I want to display characters (Chinese or other language) from property file on Windows box.

Let's say I read a property server.location=上海的位置 from System property, which is set when server is started.

I tried to do this

new String(locationStr.getBytes(System.getProperty("file.encoding")), "UTF-8");


This works with Linux, but couldn't get it working on Windows.

Following is summarized snipet, without syntax of how the System Property is set

URL fileURL = new URL("file:filePathAndName");
InputStream iStream = fileURL.openStream () ;
Properties prop = new Properties();
prop.load(iStream);
//Enumerate over prop and set System.setProperty (key, value);


Reading property as System.getProperty("server.location")

This is done centrally for all property files, hence modifying anything while reading or setting specific encoding could affect others, hence not advisable.

Also tried to encode using
URLEncoder.encode
but didn't help.
I do not see any specific encoding set. Java uses UTF-16, on Windows the encoding is 'Cp1252'. What am I missing here?

Any help to make this work or throw some light is appreciated. Also tried to go through existing questions, but the answers didn't apply directly hence creating new question.
Thanks

Edit:
Couldn't convert the obtained String to UTF-8. Somehow convinced people to read properties in way Joop mentioned and retrieve the String properly

Answer

String/char/Reader/Writer in java contain Unicode text.
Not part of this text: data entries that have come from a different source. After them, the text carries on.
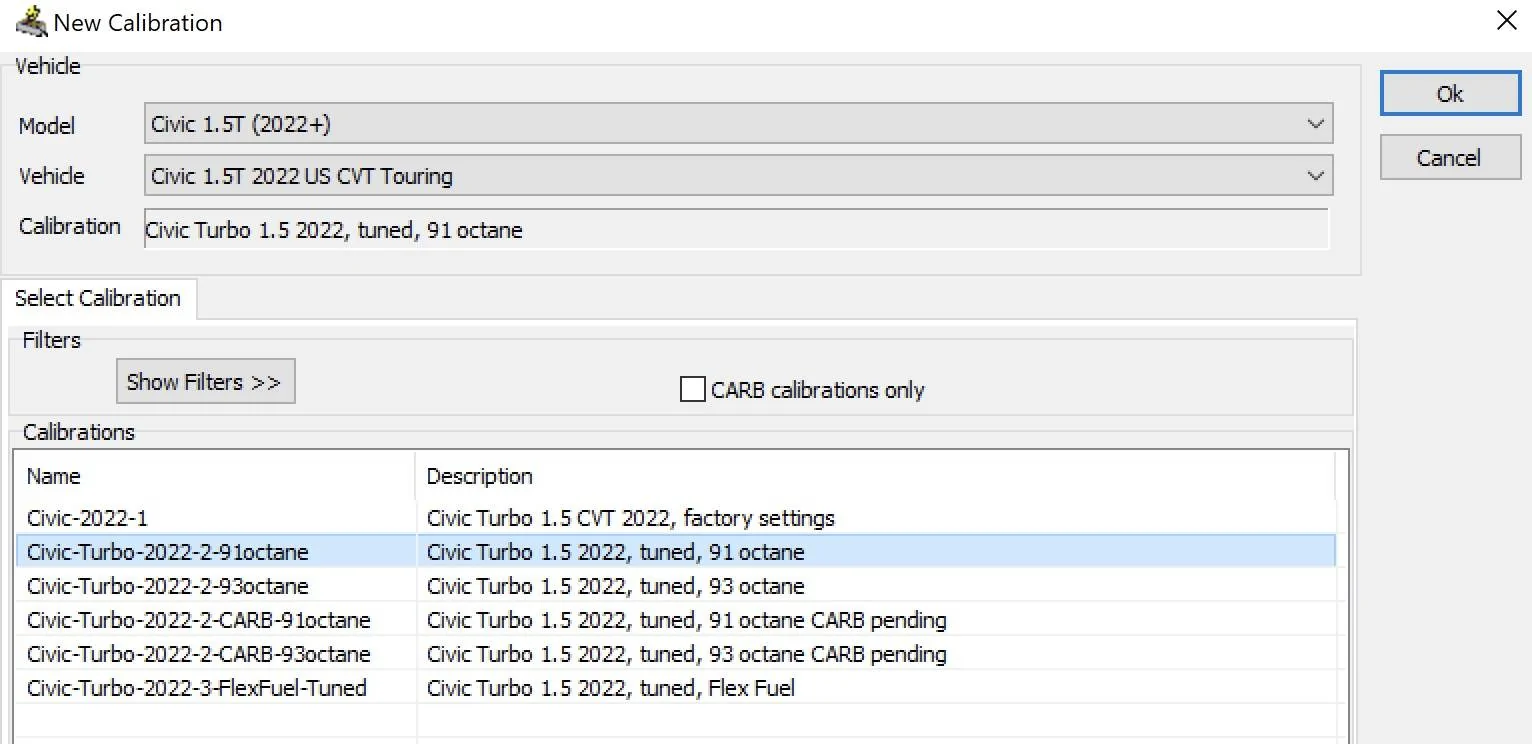Open the Model dropdown
This screenshot has height=744, width=1532.
click(738, 125)
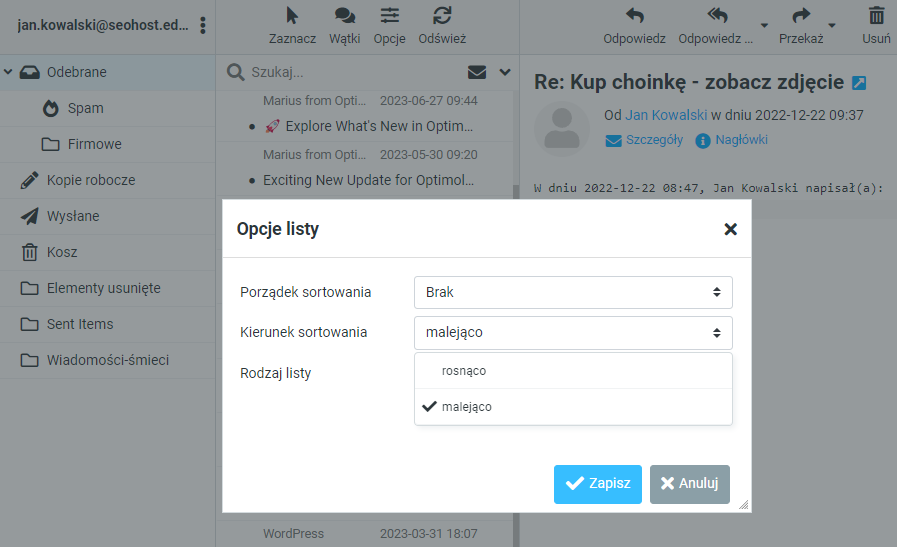
Task: Click Odpowiedz reply arrow icon
Action: (x=634, y=16)
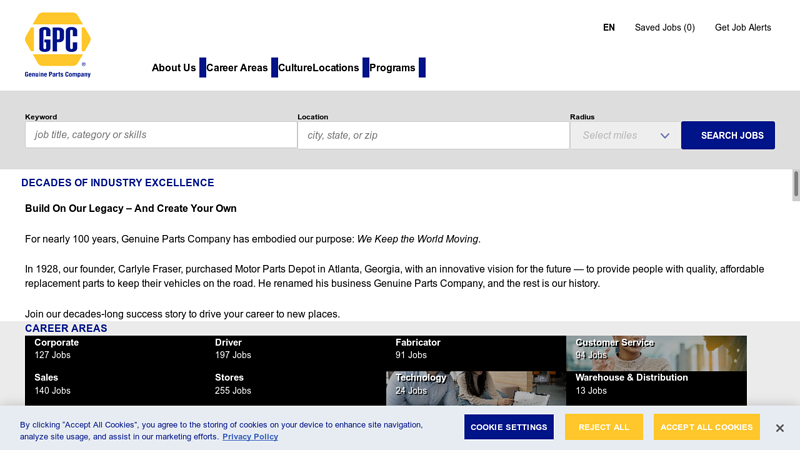Open the Culture menu item
Image resolution: width=800 pixels, height=450 pixels.
[295, 68]
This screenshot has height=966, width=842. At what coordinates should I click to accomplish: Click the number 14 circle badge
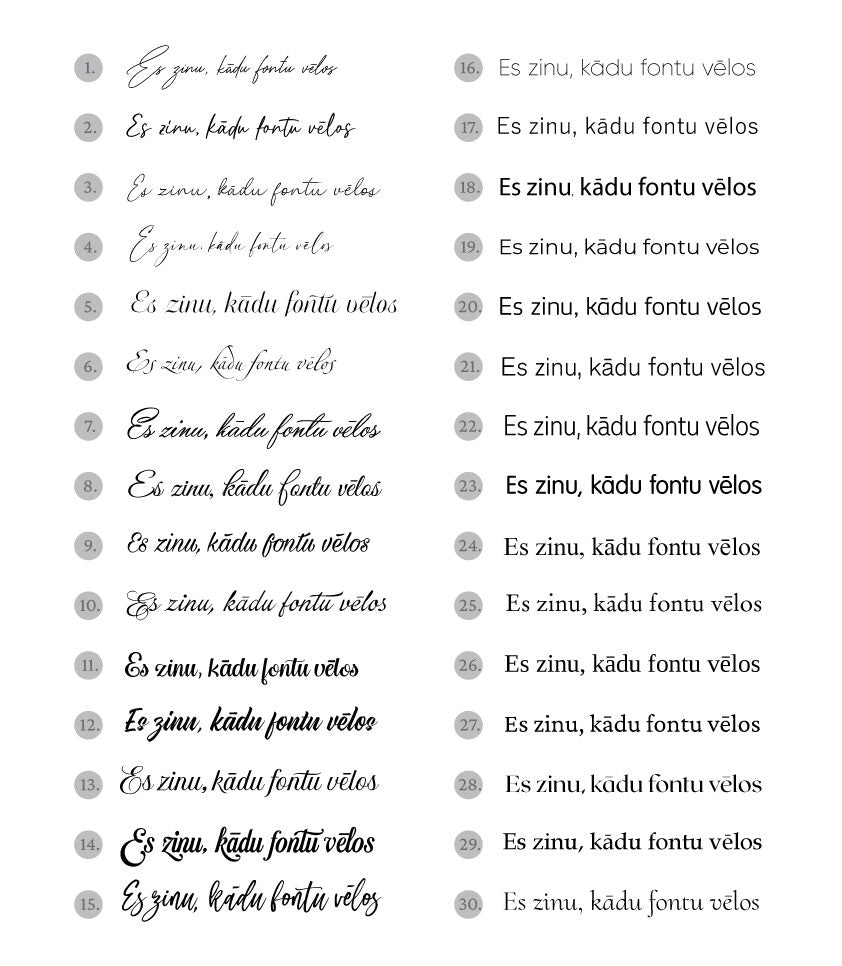(88, 844)
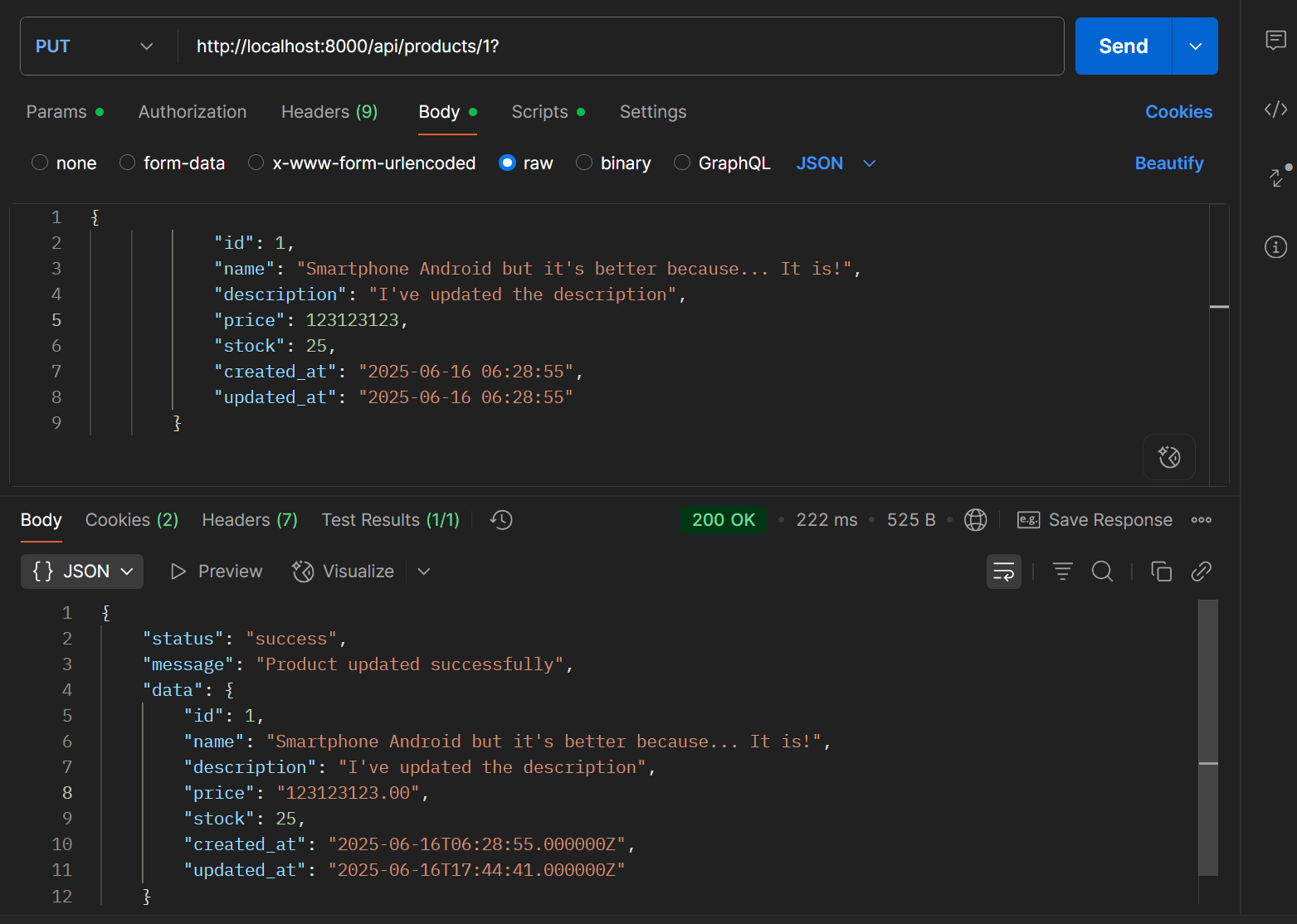The width and height of the screenshot is (1297, 924).
Task: Click the response link icon
Action: click(x=1201, y=571)
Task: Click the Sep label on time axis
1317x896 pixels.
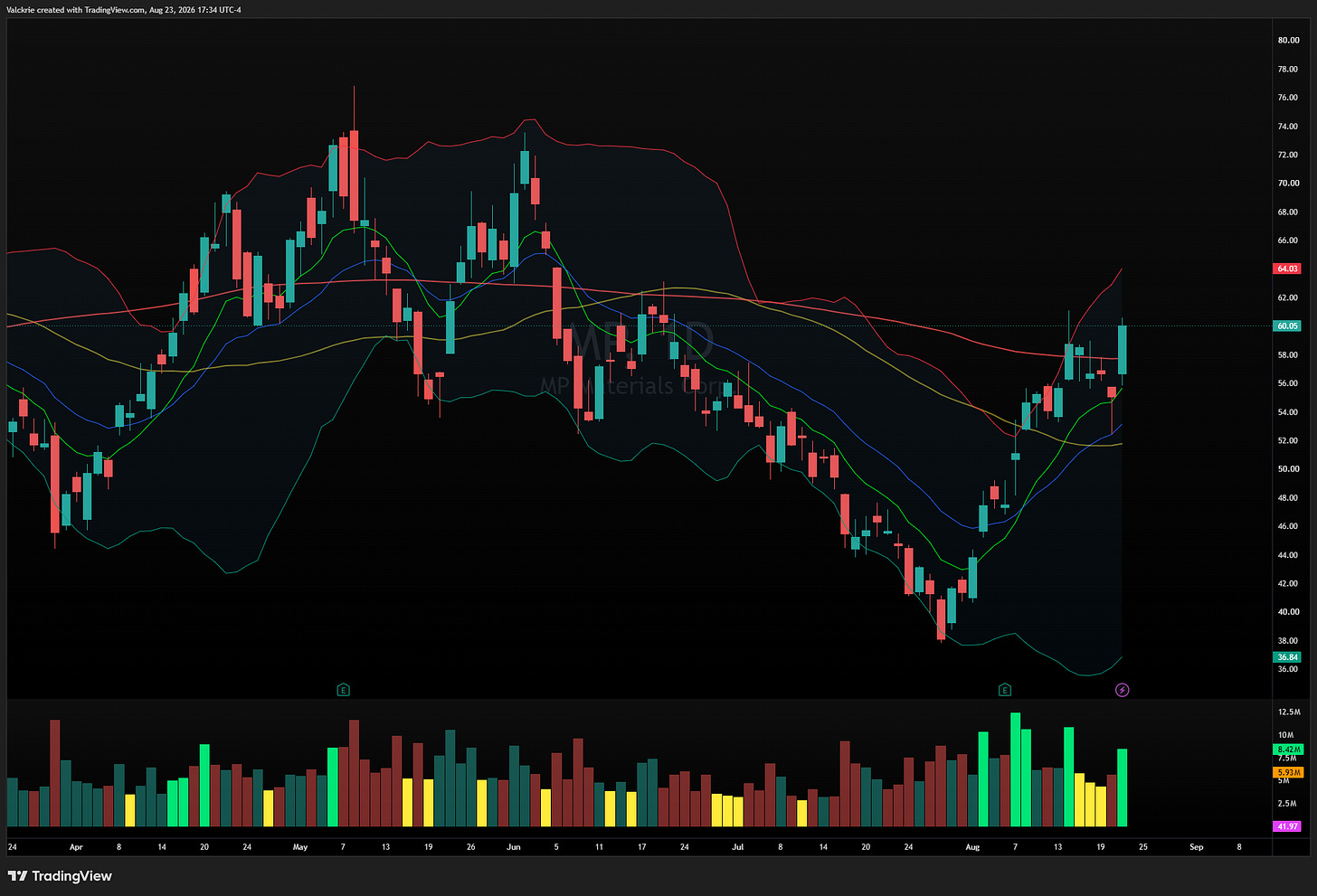Action: click(1196, 847)
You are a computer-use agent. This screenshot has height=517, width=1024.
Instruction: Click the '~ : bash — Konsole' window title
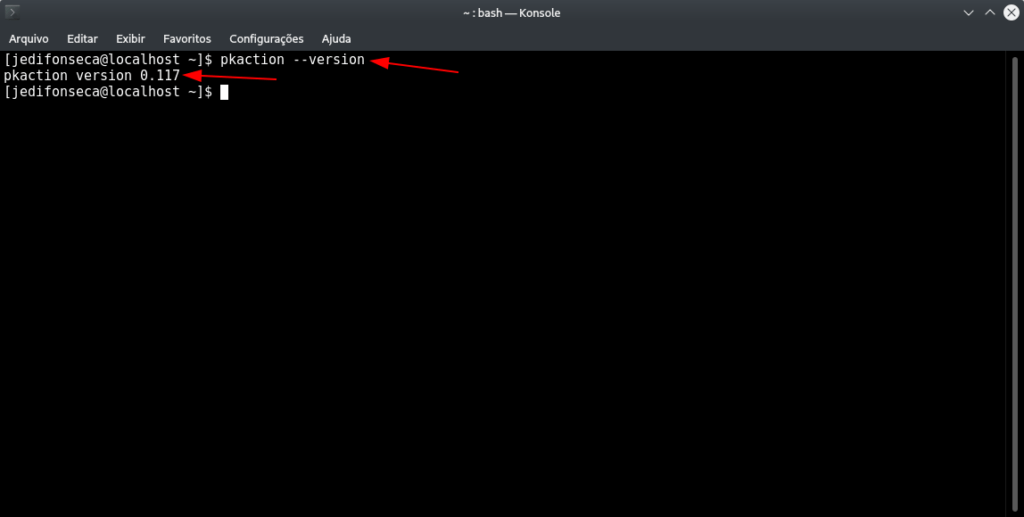(511, 12)
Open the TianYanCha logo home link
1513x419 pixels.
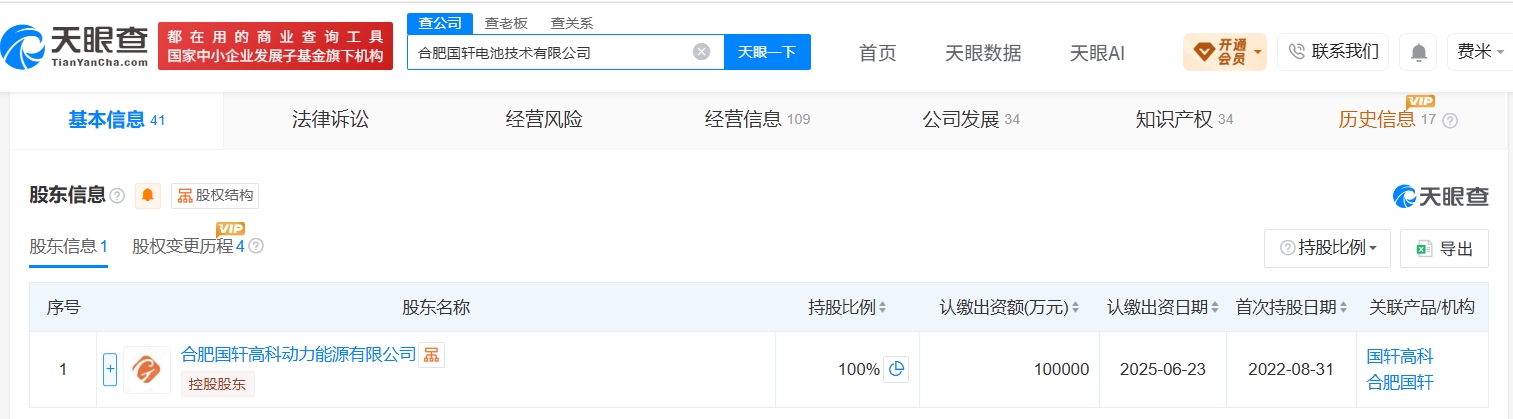[x=75, y=45]
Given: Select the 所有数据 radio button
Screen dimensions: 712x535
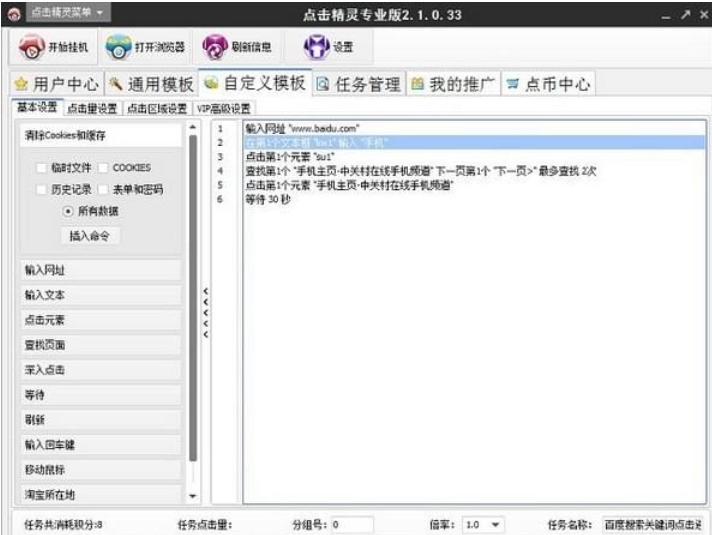Looking at the screenshot, I should (x=68, y=211).
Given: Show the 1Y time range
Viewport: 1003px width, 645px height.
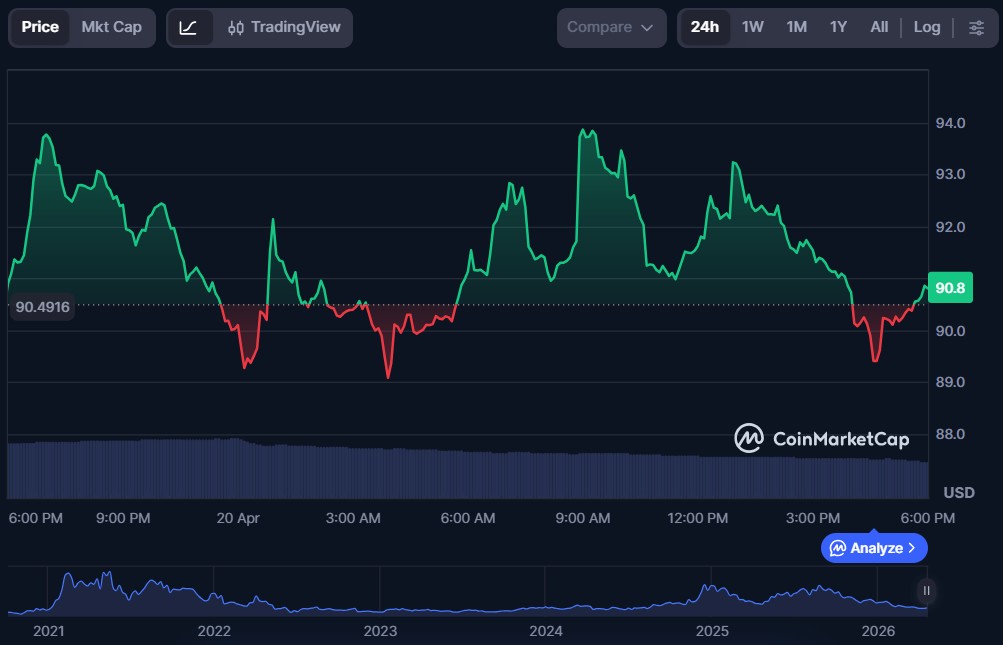Looking at the screenshot, I should pyautogui.click(x=838, y=27).
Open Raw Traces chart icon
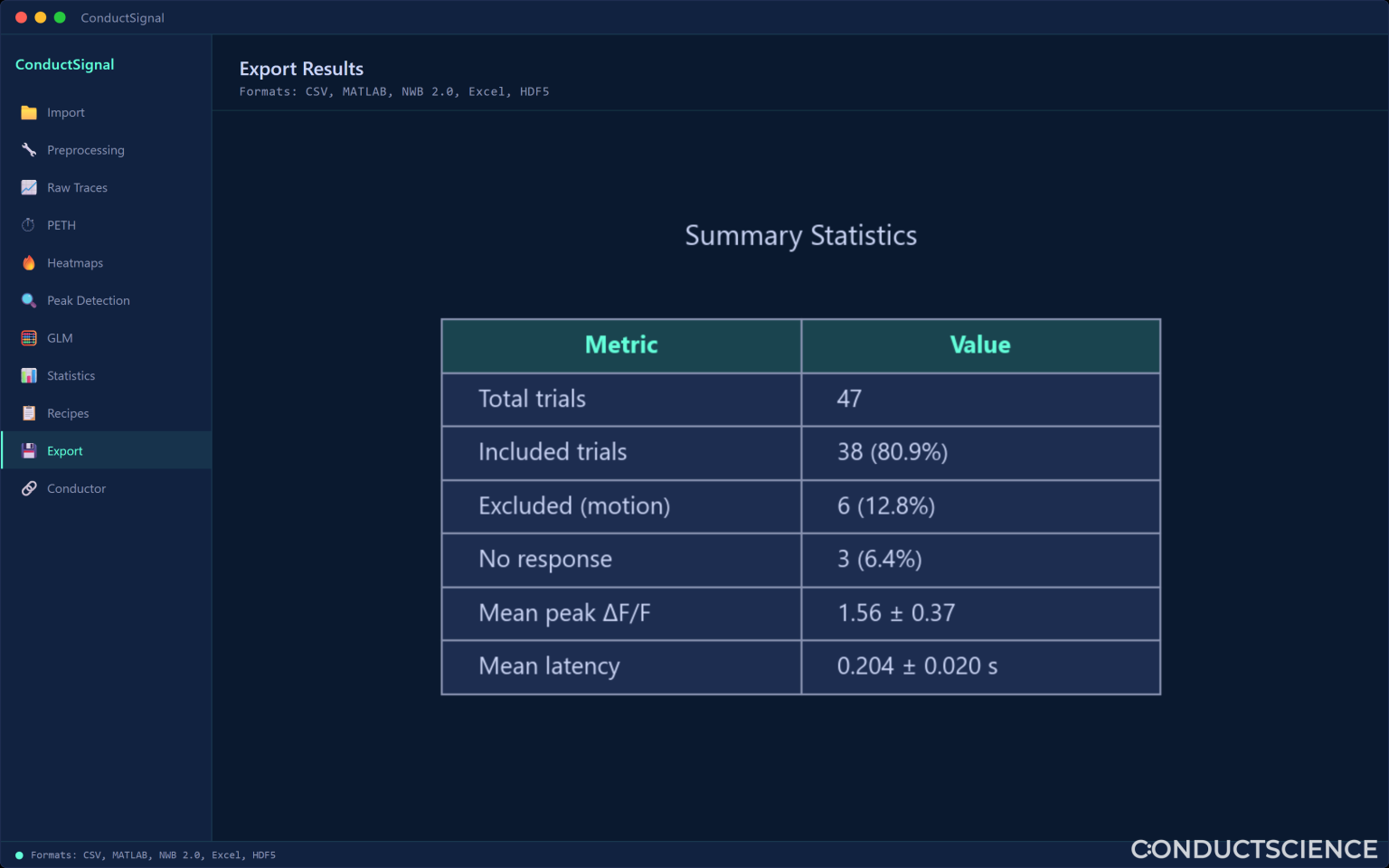Image resolution: width=1389 pixels, height=868 pixels. tap(29, 187)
Binary data, byte[], InputStream/OutputStream must be associated with an encoding to be convertable to text, String.

It seems your Properties file is in UTF-8. Then specify a fixed encoding when loading the properties.

InputStream iStream = fileURL.openStream();
Reader reader = new BufferedReader(new InputStreamReader(iStream, StandardCharsets.UTF_8));
Properties prop = new Properties();
prop.load(reader);

Here the InputStreamReader bridges the transition from binary data to (Unicode) text by a conversion specifying the encoding of the InputStream.